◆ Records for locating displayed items
------------------------

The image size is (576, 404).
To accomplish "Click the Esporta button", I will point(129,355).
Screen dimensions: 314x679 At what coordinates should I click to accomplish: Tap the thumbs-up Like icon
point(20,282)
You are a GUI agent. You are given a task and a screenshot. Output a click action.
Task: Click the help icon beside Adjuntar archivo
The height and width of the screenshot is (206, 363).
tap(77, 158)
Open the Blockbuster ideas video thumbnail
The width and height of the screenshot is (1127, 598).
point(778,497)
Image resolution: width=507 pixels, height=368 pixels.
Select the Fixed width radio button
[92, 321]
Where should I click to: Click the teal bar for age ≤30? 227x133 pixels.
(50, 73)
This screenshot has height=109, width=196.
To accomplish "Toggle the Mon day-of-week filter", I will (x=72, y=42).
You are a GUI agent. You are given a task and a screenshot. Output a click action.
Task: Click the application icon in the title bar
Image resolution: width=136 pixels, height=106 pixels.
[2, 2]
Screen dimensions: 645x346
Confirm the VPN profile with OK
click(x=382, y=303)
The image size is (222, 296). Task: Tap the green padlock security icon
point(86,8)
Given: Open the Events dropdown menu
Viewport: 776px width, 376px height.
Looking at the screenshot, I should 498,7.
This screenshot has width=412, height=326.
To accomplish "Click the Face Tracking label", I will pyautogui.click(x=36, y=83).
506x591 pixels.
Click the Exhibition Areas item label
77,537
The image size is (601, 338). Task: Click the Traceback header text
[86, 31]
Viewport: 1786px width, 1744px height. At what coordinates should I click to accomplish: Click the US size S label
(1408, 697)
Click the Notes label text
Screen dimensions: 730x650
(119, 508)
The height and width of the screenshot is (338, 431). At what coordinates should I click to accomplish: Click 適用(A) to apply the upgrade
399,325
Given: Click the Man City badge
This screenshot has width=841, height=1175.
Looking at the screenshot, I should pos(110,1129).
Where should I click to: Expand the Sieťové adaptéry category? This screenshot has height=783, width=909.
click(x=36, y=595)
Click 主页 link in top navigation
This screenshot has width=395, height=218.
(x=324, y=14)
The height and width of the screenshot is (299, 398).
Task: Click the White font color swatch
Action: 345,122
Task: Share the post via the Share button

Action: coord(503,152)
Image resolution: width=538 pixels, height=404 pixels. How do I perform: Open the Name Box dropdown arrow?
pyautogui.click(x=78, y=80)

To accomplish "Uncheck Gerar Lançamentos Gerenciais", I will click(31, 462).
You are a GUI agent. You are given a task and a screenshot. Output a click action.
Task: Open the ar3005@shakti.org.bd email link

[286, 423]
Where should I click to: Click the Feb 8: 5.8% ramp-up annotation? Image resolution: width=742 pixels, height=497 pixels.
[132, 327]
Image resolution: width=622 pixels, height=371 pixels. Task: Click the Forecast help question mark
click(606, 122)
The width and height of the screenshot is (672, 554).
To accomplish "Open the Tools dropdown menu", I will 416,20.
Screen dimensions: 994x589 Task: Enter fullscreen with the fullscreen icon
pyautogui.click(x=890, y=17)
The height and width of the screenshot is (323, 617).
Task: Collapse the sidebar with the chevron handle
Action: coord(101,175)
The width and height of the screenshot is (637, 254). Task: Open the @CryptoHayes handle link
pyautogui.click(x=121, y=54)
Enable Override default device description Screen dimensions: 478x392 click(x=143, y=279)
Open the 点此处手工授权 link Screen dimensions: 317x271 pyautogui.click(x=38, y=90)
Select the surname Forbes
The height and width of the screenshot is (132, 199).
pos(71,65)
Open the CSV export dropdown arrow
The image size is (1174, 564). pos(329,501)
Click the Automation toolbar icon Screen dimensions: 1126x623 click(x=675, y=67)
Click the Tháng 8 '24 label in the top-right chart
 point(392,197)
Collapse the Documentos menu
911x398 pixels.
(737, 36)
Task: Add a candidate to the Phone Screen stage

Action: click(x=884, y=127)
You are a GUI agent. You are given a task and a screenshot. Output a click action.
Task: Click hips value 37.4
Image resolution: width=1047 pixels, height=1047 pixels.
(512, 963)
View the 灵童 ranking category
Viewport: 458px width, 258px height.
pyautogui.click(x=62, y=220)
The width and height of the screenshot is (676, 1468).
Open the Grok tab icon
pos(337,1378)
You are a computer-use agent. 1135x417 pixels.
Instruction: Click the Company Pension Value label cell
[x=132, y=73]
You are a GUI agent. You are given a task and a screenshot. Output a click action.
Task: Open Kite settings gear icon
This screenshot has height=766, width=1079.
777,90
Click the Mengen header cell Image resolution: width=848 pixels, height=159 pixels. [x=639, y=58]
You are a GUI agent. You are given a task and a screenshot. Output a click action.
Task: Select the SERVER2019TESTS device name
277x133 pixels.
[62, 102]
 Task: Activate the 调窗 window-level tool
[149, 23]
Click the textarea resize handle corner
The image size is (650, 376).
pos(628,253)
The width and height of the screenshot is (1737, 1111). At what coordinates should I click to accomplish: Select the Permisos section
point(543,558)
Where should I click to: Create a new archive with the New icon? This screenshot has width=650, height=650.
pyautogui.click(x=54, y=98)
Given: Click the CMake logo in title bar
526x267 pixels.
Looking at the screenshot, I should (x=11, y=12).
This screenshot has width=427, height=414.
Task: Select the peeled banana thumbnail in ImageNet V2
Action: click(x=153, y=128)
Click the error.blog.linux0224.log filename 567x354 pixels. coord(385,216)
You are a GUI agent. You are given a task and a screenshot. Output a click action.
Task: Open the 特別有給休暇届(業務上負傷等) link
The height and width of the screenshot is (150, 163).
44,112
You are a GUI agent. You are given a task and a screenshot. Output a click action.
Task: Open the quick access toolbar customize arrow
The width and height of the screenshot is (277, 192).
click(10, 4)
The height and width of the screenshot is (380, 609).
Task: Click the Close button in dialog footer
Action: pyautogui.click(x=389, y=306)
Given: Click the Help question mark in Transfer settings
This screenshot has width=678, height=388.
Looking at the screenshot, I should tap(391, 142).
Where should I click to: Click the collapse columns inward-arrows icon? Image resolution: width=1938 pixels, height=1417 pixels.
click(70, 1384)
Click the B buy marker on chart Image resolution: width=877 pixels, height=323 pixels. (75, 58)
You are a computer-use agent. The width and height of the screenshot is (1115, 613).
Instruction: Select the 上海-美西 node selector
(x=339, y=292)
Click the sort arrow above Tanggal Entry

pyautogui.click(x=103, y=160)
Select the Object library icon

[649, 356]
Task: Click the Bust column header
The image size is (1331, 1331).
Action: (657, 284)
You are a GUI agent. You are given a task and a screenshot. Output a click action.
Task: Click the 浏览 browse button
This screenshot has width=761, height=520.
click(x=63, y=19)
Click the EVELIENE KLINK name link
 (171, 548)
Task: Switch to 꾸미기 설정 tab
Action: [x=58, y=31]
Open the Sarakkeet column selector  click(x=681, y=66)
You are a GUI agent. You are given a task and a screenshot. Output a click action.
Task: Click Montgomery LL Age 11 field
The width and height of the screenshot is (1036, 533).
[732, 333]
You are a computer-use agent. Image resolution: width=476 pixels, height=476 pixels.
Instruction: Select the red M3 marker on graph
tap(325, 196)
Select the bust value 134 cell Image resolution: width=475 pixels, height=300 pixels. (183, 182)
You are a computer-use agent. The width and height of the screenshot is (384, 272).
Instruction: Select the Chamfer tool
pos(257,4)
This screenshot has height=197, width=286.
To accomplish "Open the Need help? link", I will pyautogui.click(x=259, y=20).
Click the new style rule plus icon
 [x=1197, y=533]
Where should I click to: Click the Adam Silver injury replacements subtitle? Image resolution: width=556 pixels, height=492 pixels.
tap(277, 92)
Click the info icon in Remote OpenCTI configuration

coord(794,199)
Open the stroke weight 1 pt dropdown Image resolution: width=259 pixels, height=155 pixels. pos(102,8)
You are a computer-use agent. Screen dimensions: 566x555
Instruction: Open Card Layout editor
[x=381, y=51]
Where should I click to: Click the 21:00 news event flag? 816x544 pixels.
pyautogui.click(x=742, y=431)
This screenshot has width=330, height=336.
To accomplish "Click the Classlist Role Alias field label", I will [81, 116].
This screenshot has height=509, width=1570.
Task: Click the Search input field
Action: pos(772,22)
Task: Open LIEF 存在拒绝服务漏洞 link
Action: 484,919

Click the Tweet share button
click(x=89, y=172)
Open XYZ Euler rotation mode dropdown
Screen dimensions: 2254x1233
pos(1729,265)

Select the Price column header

------------------------

Rewrite everything from the line containing "Click the EVELIENE KLINK name link" down to the line containing "Open the Sarakkeet" as a Markdown table with a "No." column for the row number and a "Line" column for the text, leaving out any blank lines.

| No. | Line |
|---|---|
| 1 | Click the EVELIENE KLINK name link |
| 2 |  (171, 548) |
| 3 | Task: Switch to 꾸미기 설정 tab |
| 4 | Action: [x=58, y=31] |
| 5 | Open the Sarakkeet column selector  click(x=681, y=66) |